Even though it all focuses around a man who is supposed to get too far into the thoughts of the killers he’s tracking, Francis Dollarhyde remains a frustratingly surface level antagonist; any dragon symbolism was cut out, along with presumably a lot of his deeper motivation for the killings, so once the character is properly introduced about two thirds of the way in the film is never quite able to flesh him out into a completely believable or interesting character in his own right, which is unfortunately also true for most of the other supporting roles as well.
Noonan does make up for that with his endlessly chilling performance, however, staying in character throughout the shoot in a way that apparently unnerved people on set, and he brings a level of disturbed intensity here that (mostly) helps to add something extra to a fairly one dimensional villain. Cox is only given a couple of scenes in a supporting turn soon to be immortalised by Anthony Hopkins just a few years later, but I actually thought the former’s comparatively restrained, suavely sinister take on the character felt a lot more believable (if less iconic).
I liked the slow burn approach Mann takes in telling this story, which takes its time to set each piece of the puzzle into place, but this style did feel too static for my taste; segments like the family’s move into hiding or Dollarhyde’s pursuit of a co-worker stop the plot in its tracks, ultimately not really adding all that much in the long run.
It must be quite difficult to translate the sort of internal profiling work Graham does to the screen, but I don’t think Mann quite manages to pull it off, leading to lots of dry investigation scenes that never probe into the troubled character’s mind nearly enough, instead taking a more rote procedural approach that downplays this psychological side and is much less interesting for it.
The director had not long come off of running Miami Vice, and brings his distinctive neon-tinged style to the project, but this aesthetic doesn’t really fit the dark story that’s being told, with the heavy synth-focused soundtrack adding to the feeling that this is like some brooding 70s thriller that’s been trapped in a gaudy 80s package.

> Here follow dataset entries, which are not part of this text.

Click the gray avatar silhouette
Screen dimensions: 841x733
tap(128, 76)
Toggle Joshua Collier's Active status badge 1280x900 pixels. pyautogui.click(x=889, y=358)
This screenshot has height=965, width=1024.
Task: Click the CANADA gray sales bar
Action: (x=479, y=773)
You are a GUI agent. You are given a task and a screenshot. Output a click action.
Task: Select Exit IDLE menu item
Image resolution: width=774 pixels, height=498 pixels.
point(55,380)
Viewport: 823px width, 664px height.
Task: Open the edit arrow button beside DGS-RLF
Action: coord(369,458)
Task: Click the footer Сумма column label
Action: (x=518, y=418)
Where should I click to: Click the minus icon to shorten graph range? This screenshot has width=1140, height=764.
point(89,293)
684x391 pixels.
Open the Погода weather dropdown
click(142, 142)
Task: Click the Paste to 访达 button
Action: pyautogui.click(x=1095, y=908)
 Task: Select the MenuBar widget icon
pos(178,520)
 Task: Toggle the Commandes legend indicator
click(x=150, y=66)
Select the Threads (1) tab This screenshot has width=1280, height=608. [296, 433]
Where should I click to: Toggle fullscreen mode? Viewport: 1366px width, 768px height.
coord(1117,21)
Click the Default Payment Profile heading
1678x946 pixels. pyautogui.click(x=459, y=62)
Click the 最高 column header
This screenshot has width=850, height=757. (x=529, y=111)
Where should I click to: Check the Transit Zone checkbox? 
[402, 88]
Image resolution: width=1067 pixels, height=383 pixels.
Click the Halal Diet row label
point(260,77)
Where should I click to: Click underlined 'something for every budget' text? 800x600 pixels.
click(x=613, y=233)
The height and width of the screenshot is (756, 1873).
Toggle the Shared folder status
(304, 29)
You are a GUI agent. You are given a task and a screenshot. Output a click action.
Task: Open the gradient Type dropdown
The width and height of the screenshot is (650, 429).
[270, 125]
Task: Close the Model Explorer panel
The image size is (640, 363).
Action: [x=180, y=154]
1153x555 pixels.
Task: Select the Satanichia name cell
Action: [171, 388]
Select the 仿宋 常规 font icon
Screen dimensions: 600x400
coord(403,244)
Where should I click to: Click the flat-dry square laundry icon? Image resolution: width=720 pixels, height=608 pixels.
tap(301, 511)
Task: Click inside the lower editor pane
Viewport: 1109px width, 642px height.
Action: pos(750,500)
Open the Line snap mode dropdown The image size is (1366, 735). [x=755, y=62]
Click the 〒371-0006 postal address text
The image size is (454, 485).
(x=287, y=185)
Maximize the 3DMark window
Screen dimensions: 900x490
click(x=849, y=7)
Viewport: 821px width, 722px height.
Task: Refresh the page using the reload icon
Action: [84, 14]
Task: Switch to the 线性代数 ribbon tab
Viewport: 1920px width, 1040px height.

Nevertheless, there’s a real precision to the way it all unfolds that does pay off by the end, with everything that happens in that last confrontation once ‘In-A-Gadda-Da-Vida’ kicks in reaching that perfect mix of unnerving and engrossing.
Manhunter is incredibly well made, but there’s a a detached quality to it that feels more than a little underwhelming. I think the film struggles to juggle Thomas Harris’ internalised approach when adapted to Mann’s more externalised sensibility, with these competing authorial voices ultimately leaving the final product a bit muddled personality-wise, but it’s the moments where this cooly observed perspective fully meshes with the director’s inventive imagery that it really soars, making for some unforgettable snatches of brilliance in what amounts to a bit of an inconsistent whole.